Al ahora candidato y antes presidente Donald Trump le gustan más las mentiras que a Tom Cruise una tirolina. Es escuchar alguna rondando por las redes y agarrarse a ella para lanzarse a flotar por el desolador panorama de los electores felices de ser tratados como niños. Así lo ejecutó en el debate contra Kamala Harris. Pasada una semana solo se habla de gente que se come a las mascotas de los vecinos y de Estados norteamericanos donde se practica el aborto con niños ya nacidos. Repetir estas sandeces le sale a cuenta, porque así no se centra el debate en reformas del sistema sanitario, en los frenos a la inflación o en cómo detener la venganza israelí sobre los territorios ocupados. Sin duda, el problema reside en que las mentiras capitalizan la conversación pública, y parece un accidente. Tras superar lo que se presenta como un segundo intento de atentado contra él, nadie sabe qué factores decidirán la elección presidencial. La inclinación final del voto dependerá muy probablemente de la influencia de esas mentiras en la mentalidad del votante.
La pregunta es por qué nos atraen las mentiras. Podría ser porque las mentiras contienen siempre una dosis de fantasía inyectada en nuestra línea de pensamiento. Las mentiras que se suman a nuestra visión del mundo logran pasar por verdades muy a menudo. Hay otro factor importante. La visión del éxito. Todo el planeta mira hacia los supermillonarios como la solvencia personificada. En un mundo que valora el dinero por encima de todo, cualquiera que lo acumule a cascoporro nos resulta atractivo y sabio. En el primer paseo por la galaxia que ha llevado a cabo una empresa privada, el astronauta no ha sido elegido en un concurso de méritos, sino que la plaza era ocupada por lo que se ha definido como un magnate. Me gusta mucho la expresión magnate, porque evoca a la novela tardía de Scott Fitzgerald. La palabra tycoon en inglés procede de la japonesa taikun que denominaba a los grandes señores. Magnate es la versión dulcificada de ricachón, de un señor feudal. En el lenguaje encontramos siempre las verdades más transparentes de la psicología social.

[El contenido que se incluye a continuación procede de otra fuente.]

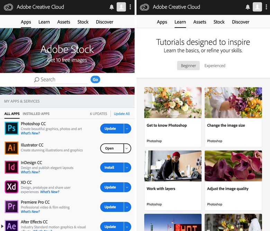Screen dimensions: 270x231
Task: Switch to Experienced tutorials
Action: 215,66
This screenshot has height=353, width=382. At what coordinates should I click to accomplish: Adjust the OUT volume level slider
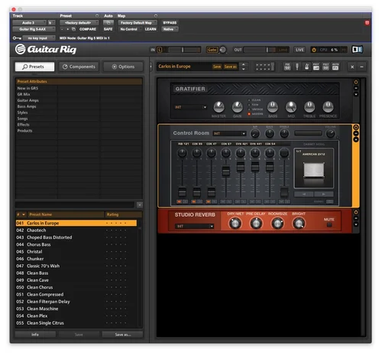(266, 50)
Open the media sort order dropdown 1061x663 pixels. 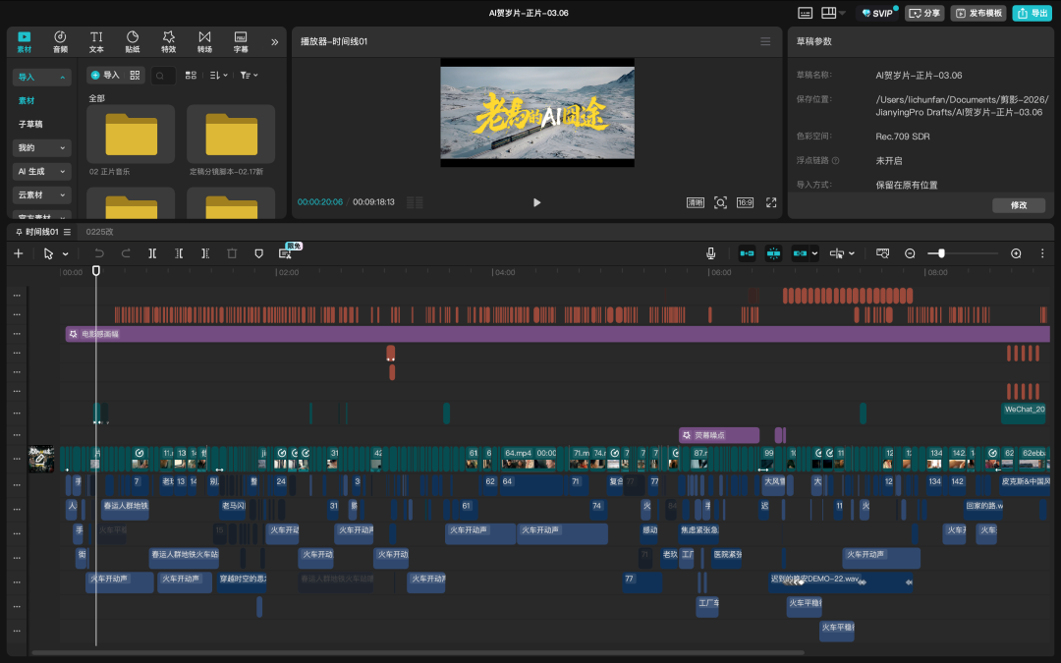tap(219, 75)
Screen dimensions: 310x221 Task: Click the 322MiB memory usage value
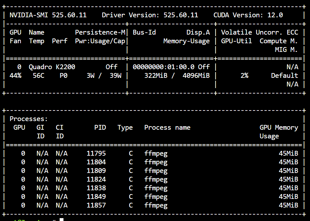pos(156,76)
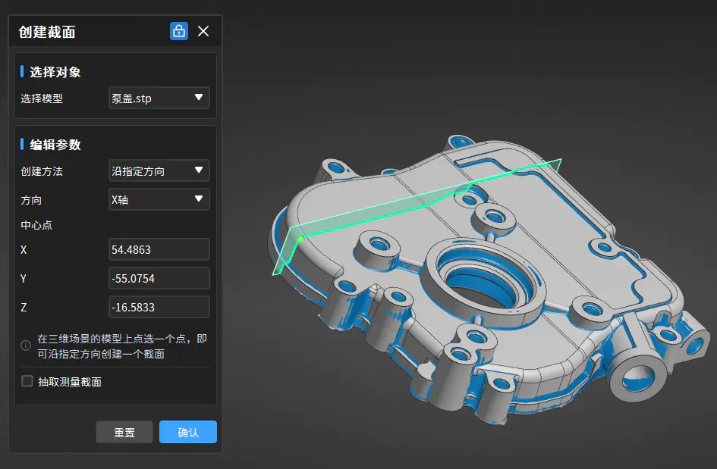Viewport: 717px width, 469px height.
Task: Click the info icon beside the hint text
Action: (x=26, y=345)
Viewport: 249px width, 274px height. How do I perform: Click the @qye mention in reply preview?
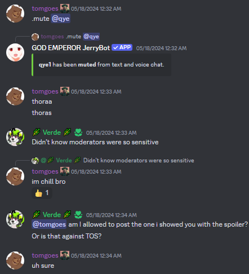91,37
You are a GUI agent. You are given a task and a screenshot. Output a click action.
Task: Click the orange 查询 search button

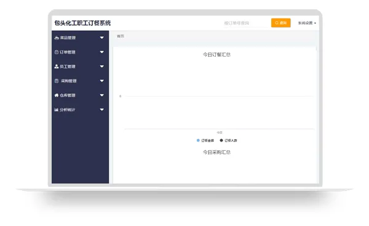(x=281, y=23)
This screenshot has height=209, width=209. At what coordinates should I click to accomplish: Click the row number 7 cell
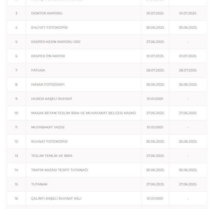(x=16, y=70)
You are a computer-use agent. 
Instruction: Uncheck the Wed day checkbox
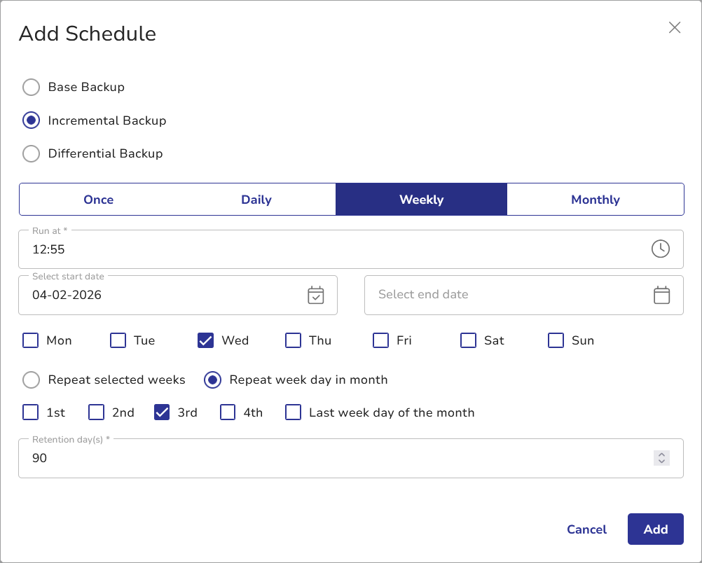(x=206, y=340)
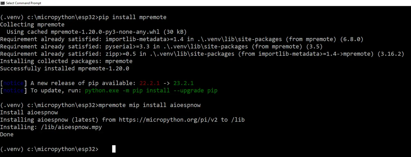This screenshot has height=157, width=411.
Task: Click the "Successfully installed mpremote-1.20.0" line
Action: click(64, 69)
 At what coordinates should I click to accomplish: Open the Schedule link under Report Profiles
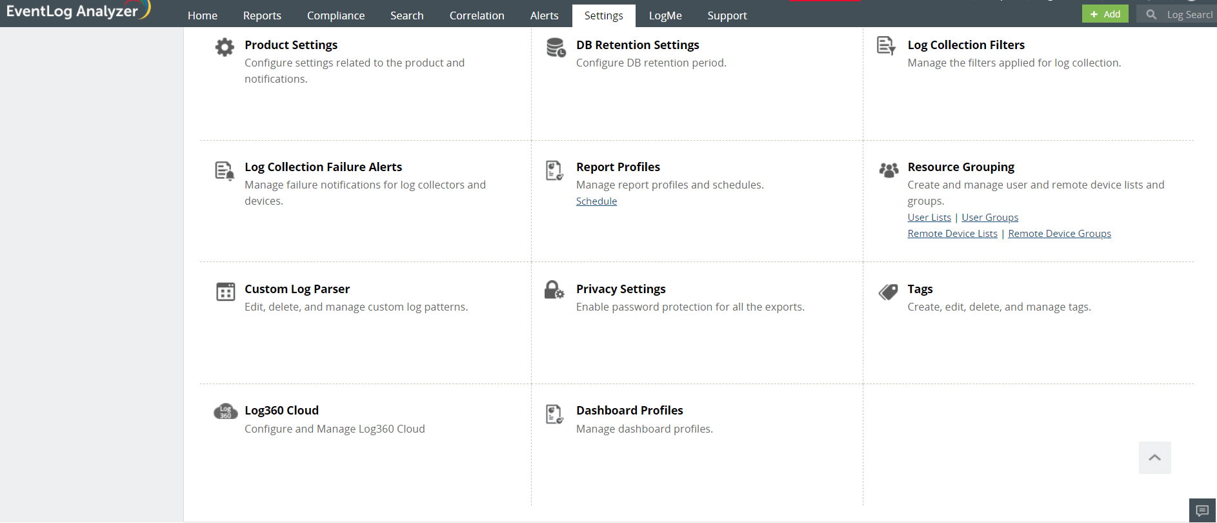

El mismo Trump ha anunciado que le va a encargar al magnate Elon Musk que elabore un plan de recorte del funcionariado nacional. No se me ocurre una idea más previsible. Es como encargarle a Herodes un plan de natalidad. Y ya metidos en metáforas bíblicas, no deja de asombrar que aquello de que antes entrará un camello por el ojo de una aguja que un rico en el reino de los cielos no solo haya dejado de decirse desde los púlpitos, sino que más bien se insiste en lo contrario. El reino de los cielos será, y es, para los multimillonarios. En esta obscena celebración del dinero asistimos con naturalidad al hecho de que los magnates decidan el sistema de salud público, resuelvan las dudas sobre estímulos bancarios, dicten las normas fiscales y, si te descuidas, impongan la estrategia de fertilidad y gestación. La pugna entre magnates contra funcionarios resulta un tebeo popular, pero podría también denominarse de otra manera: la batalla entre ricachones y servidores públicos. Quizá no suena tan bien. Y una de las razones de por qué nos gustan tanto las mentiras es porque campanillean con más encanto que las verdades. Suenan mejor. Si algo logra el éxito, el dinero y el poder es que sus disparates parezcan sentido común y su egolatría se cuente como la lucha del individuo libre contra el mal colectivo.